PROBLEM TO WORK ON -> Report how many lines below contain the word "computer", and give only that number.

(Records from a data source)
★ ★ ★ ★
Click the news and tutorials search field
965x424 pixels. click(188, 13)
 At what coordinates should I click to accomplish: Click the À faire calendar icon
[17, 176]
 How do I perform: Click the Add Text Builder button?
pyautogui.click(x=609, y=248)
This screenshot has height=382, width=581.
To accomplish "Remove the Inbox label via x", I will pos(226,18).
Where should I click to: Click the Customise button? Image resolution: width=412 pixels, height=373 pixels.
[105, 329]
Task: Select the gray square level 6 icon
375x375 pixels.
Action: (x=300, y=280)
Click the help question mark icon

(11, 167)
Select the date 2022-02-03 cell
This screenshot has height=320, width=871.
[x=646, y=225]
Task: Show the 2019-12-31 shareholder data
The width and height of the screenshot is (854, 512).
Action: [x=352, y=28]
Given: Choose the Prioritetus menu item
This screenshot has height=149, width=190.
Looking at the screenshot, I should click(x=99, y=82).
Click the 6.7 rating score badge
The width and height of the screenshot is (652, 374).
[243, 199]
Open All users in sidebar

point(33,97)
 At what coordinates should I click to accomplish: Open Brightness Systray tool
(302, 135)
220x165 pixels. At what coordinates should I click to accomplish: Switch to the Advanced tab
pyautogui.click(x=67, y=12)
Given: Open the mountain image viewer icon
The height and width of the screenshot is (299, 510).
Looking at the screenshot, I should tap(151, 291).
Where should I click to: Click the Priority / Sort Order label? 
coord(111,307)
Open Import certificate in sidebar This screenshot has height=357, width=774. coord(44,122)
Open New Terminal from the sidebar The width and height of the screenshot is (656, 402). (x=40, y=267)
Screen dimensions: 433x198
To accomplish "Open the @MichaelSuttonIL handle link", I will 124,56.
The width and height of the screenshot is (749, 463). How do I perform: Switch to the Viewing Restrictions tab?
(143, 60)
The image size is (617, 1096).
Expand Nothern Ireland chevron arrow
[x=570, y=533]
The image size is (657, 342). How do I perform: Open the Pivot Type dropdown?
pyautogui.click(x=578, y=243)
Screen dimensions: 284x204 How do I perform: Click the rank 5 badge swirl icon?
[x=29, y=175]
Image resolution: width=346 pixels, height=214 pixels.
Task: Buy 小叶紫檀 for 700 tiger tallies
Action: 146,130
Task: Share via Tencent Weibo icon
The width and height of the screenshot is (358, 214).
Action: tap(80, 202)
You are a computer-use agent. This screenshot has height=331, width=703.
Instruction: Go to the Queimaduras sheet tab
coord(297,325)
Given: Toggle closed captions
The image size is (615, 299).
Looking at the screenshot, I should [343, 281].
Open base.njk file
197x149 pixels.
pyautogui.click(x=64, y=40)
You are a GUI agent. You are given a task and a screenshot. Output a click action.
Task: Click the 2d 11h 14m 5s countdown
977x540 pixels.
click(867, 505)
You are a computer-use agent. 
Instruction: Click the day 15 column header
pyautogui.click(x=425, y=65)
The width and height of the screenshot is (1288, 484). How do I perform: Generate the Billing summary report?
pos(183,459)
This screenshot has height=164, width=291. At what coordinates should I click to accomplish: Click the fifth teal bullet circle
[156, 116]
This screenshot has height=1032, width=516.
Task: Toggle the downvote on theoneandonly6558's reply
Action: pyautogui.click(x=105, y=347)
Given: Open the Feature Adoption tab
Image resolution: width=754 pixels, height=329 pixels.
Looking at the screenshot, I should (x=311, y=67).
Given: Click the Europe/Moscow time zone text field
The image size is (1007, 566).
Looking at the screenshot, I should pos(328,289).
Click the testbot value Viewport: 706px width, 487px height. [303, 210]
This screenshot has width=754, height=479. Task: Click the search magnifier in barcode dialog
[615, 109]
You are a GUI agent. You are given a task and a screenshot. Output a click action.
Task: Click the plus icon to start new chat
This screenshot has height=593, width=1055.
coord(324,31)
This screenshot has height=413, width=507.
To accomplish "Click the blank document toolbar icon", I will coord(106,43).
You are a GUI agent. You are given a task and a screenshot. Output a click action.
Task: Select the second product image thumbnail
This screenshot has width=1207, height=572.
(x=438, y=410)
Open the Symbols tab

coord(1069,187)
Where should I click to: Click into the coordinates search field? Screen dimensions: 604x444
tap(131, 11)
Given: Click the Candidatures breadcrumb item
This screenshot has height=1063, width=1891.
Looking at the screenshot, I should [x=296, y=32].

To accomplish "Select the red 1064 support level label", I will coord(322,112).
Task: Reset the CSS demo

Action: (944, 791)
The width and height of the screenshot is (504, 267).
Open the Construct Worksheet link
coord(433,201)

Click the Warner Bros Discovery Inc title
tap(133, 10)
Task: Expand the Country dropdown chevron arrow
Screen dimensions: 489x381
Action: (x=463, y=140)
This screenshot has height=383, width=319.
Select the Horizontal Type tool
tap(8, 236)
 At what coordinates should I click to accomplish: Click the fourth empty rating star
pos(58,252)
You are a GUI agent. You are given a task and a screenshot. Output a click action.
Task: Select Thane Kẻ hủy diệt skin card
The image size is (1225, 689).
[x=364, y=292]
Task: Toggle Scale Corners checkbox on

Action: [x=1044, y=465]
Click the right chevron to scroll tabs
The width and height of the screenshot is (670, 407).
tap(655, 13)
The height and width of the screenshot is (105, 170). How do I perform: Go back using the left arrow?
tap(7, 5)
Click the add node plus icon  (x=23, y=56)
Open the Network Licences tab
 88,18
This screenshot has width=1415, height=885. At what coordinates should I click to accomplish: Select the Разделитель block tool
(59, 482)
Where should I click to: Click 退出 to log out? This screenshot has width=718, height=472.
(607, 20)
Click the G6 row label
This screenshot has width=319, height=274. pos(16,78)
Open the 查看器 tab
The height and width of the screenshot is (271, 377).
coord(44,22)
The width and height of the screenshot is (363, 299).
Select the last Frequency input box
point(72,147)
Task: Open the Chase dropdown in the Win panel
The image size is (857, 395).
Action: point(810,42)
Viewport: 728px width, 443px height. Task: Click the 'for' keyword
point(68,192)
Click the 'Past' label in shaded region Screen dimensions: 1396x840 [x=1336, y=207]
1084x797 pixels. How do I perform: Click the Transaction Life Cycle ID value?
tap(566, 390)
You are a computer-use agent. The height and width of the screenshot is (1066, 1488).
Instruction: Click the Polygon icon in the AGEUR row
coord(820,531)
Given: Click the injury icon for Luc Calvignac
★ ★ ★ ★
EXERCISE RESPONSE -> 3